# [REQ] Miui ROM for Razr (CDMA)



## SimsDelt (Jun 24, 2011)

Is there a Dev that will take this on for us please. I find as I read through our forum and Miuiandroid that Miui for the Razr is fully supported for the GSM verzion of the Razr. Is there a Dev that can please, please, please port this over to the CDMA Razr for us. I noticed that lots of Razr owners are former DX owners and I personally (and lots others) loved it. I will personally pledge $50 for a working Miui port with 3g/4g data. Skiwong has gotten the port working great except duel use of internal/external sdcard and of course the huge hurtle of 3g/4g data. If a fully running ROM of Miui is created for the CDMA Razr and supported by that Dev... as a final price I will pledge $100 total. I know this is a bounty... if I knew how to do it I would be doing it this second. I think others will be willing to participate in the donations as well. I will be posting this on multiple forums I'm a member of. First to get to the fully running ROM with data and duel use of sdcards (internal/external) will get my donation. Thanks everyone.

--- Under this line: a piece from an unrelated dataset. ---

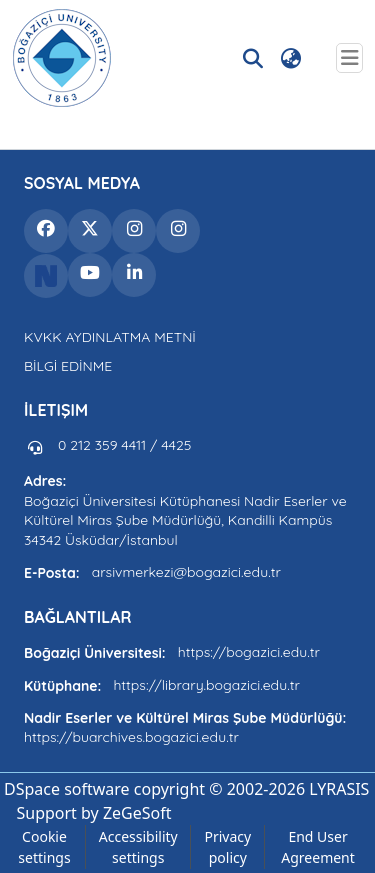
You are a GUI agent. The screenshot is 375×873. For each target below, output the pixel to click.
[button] (62, 58)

P.S. PM me with info on progress if you are in the running for the donation. If others pledge to these same goals I will ask that they include their donation to the first with a fully running ROM.


----------



## jcmeyer26 (Dec 2, 2011)

I would love to donate to the cause i also had X and miui was the only ROM that cured my flashaholicism. I check all the forums everyday praying for the data to be fixed....plea$e we need data even 3g would be enough for me a 4g would be unreal.

Sent from my DROID RAZR using Tapatalk 2


----------